На минуту как будто солнце нырнуло за тучу. На лица бойцов легла хмурая тень. Это было короткое, но великое молчание, полное печали и гнева.
— Сухарика, хлопчики, нет ли у кого? — спросил Голенищев. — У меня есть бутылочка. Поминки справили бы.
— Нет ничего, — ответил Криворотько. — Я свой «НЗ» на патроны променял. Сухари выйдут, можно обойтись, а вот если патроны кончатся...
Вдруг кто-то, быстрый и ловкий, прыгнул в окоп, накрыв Буслова и Голенищева полами бурки.
— Вот леший! — ворчливо крикнул Савелий. — Что мы тебе, цыплаки, что ли?
— Не цыплаки, а орлы!
Голенищев поднял голову и ахнул: в окопе стоял Доватор.
— Смирно! — исступленно гаркнул Голенищев, вскакивая.
— Вольно, вольно! — усаживая его на место, проговорил Лев Михайлович. — Ну, где твоя бутылка? Давай чокнемся!
— На узле связи, товарищ генерал. Я мигом.
— Когда привезли? Порционная? — спросил Доватор.
— Никак нет. Трофейная, — смущенно ответил. Савелий.

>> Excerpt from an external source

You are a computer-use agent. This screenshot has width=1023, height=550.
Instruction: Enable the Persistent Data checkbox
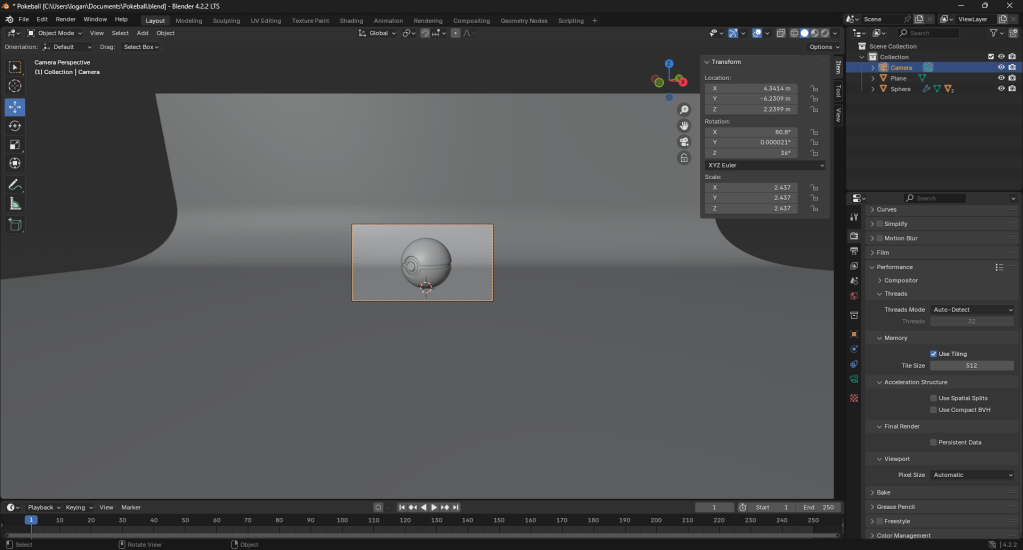(933, 442)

— Трофейную гадость не пью и тебе не советую. Ну, как, ребята, — значит, кухни нет и горилки нет? Плохо дело! Дрались вы отлично, а вот старшины вас голодом морят. Это никуда не годится. Ну, да ничего, мы это дело поправим. Председатель колхоза Никита Дмитриевич Фролов жертвует нам корову. Закатим пир. А сейчас вот что, орлы, окопы надо превратить в надежные укрытия. Побольше навалить бревен, углубить ходы сообщений. Сегодня мы прогнали фашистов, завтра они снова полезут. Надо их по-настоящему встретить. Знаете кавалерийскую поговорку: пока не кончилось сражение, коней не расседлывают...
— Скажу я вам, землячки, от чистого сердца, — промолвил после ухода Доватора Савелий, — генерал у нас свойский.

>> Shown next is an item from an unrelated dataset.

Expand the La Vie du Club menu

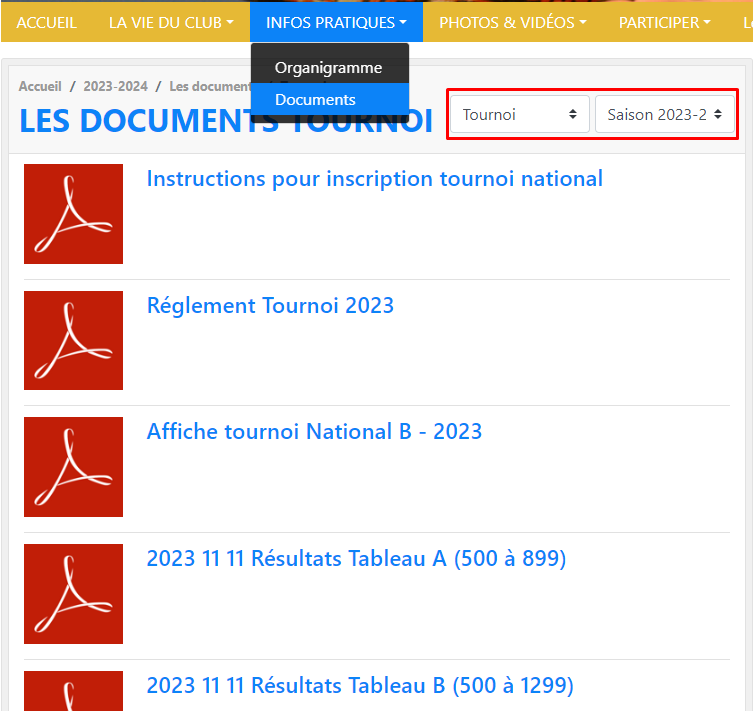click(170, 22)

— А ты что думал? — сказал Буслов, поднимаясь с земли. — Будем, хлопцы, крепкую оборону строить.
Через несколько минут застучали топоры, зазвенели пилы, на снег полетела белая смолистая щепа.
Заняв Петропавловское, подполковник Осипов остановился в доме Никиты Дмитриевича Фролова. Вскоре туда приехали Доватор и Абашев. Увидев шагнувшего через порог Доватора, Антон Петрович, соскочив с кровати, пошел к нему навстречу.
— Здоров? — с неожиданной мягкостью в голосе спросил Лев Михайлович.
На почерневшем, изнуренном лице Антона Петровича засияла радостная улыбка.
— Вполне здоров, товарищ генерал, — ответил он негромко.
— Это хорошо, Антон, хорошо, что дело сделал и себя сберег. Знаете, что мне сейчас хочется, товарищи? — обратился Доватор ко всем находившимся в горнице. — Сказать вам, что вы молодцы и отличные командиры. Нет, мало. Вы не только командиры; а настоящие люди. Мне хочется сегодня вас чем-нибудь особенным порадовать. Вы знаете, что товарищ Сталин приказал быть нам на московском параде? Радует вас это?
— Лев Михайлович, — тихо, с дрожью в голосе проговорил Осипов, — неужели правда?
— Точно. А ты рад?
— Как же иначе...
— Ну, раз так, готовьте сводный эскадрон.
Доватор взглянул на Абашева и с усмешкой сказал:
— А ты, комиссар, не забудь проследить, чтобы командир полка надел на парад сапоги, а то и в Москву ускачет в одних носках.
— Простите, товарищ генерал! Честное слово, опомниться не могу.
— Нет, голубчик, это непростительно! Внеочередной наряд за плохую встречу генерала, я тебе все-таки влеплю.